キャンプ場で使えない理由は、下水道の処理設備が整っていない場合があるからです。
自宅であれば下水処理が整備されているので、水は川や海へ排水される前に浄化されます。
しかし、キャンプ場にはその設備がない場合があります。
「洗剤はいつも使っているやつでいいか」とキャンプに持っていくと、知らないうちに環境に悪影響を与えてしまう可能性があります。
キャンプで使える食器用洗剤と見分け方
キャンプ用の洗剤を選ぶときは、容器側面や裏面に記載された「品名」と「成分」に注目してみてください。

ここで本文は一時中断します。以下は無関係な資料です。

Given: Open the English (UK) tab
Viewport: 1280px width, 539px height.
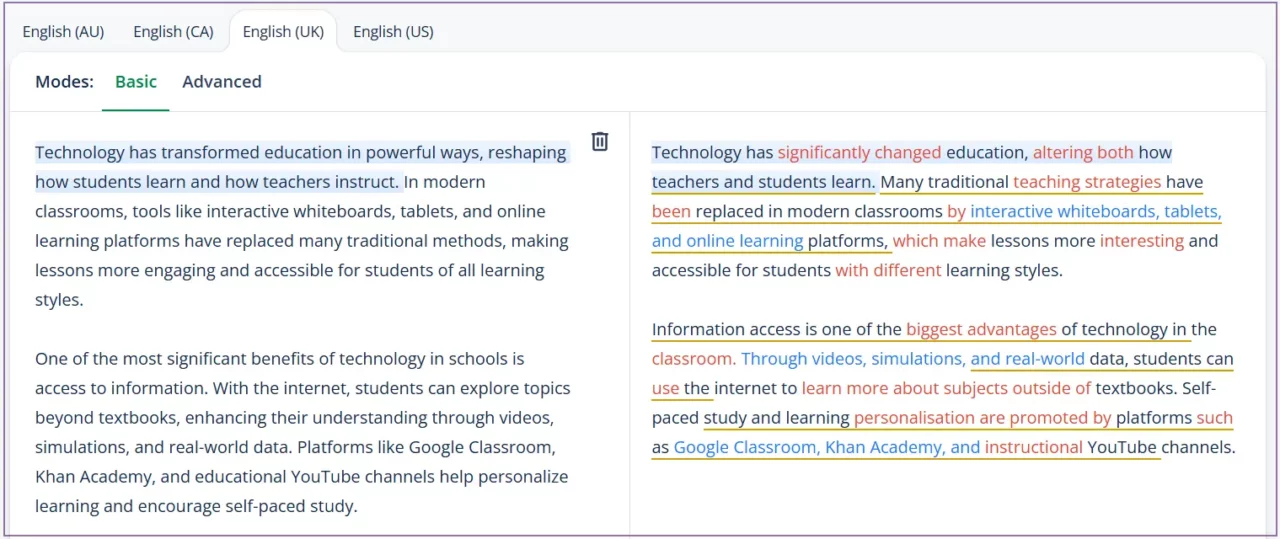Looking at the screenshot, I should (x=283, y=31).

食器用洗剤には、石けんと合成洗剤の2種類があります。
このうち自然環境に優しいのは、品名に「〇〇石けん」と記載されたものです。
石けんの主成分には
- 脂肪酸ナトリウム、脂肪酸カリウム
- 石けん素地
- カリ石ケン素地
と記載されています。
注意したいのは、洗剤パッケージに「植物由来で環境に優しい」「オーガニック由来」と書かれているからといって、必ずしも環境に優しいとは限りません。

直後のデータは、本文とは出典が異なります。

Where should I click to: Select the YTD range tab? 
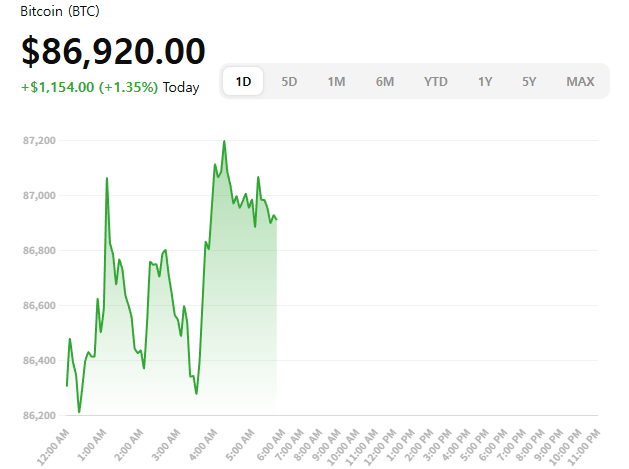(x=435, y=81)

なぜなら、合成洗剤の原料にも植物などの天然油脂が使われているからです。
洗剤の原料等については込み入った話となるので、
「商品が早く知りたい」
「小難しい話は聞きたくない」
という人は、以下の洗剤を選ぶといいでしょう。
※ 洗剤について詳しく知りたい方は、次の見出し「界面活性剤について」をご覧ください。
スプレータイプもありますよ。
下記のヤシノミ洗剤とフロッシュの品名は、「石けん」ではなく「台所用合成洗剤」です。
でも、こちらも環境に配慮された洗剤です。
手肌に優しく、使用後は自然界の微生物によって、水と二酸化炭素に分解されます。
ヤシノミ洗剤はキャンプ場でもよく見かける印象がありますし、教育キャンプでも使った経験がありますね。
「合成」だと全然違う。界面活性剤について
キャンプで合成洗剤がNGとされるのは、成分に合成界面活性剤が含まれるからです。
そもそも界面活性剤とは、油や汚れを落としやすくする物質をいいます。
石けんも界面活性剤の一種ですが、天然素材(パーム油など)のみを原料としているため、海や川に排水されても微生物の分解力で自然に還ります。
しかし、合成界面活性剤は別です。
合成洗剤の原料にも天然素材が使用されますが、そこには石油も含まれます。
合成界面活性剤は、汚れや油が落ちやすいように化学的に生まれた物質であるため、石けんのように自然に優しいとはいえません。
むしろ人体や生態系、水環境に影響を与えることが懸念されています。
同じ界面活性剤でも「合成」の一言が付くだけで、だいぶ違いますね。
家庭用品品質表示法でも界面活性剤は、「石けん」と「石けんでないもの」に区別されています。
ここで「石けん」と呼ばれるのは、先に説明した以下の成分を主成分とする洗剤です。
- 脂肪酸ナトリウム、脂肪酸カリウム
- 石けん素地
- カリ石ケン素地
上記以外を主成分とする洗剤は、すべて「石けんでないもの」であり、合成界面活性剤(合成洗剤)です。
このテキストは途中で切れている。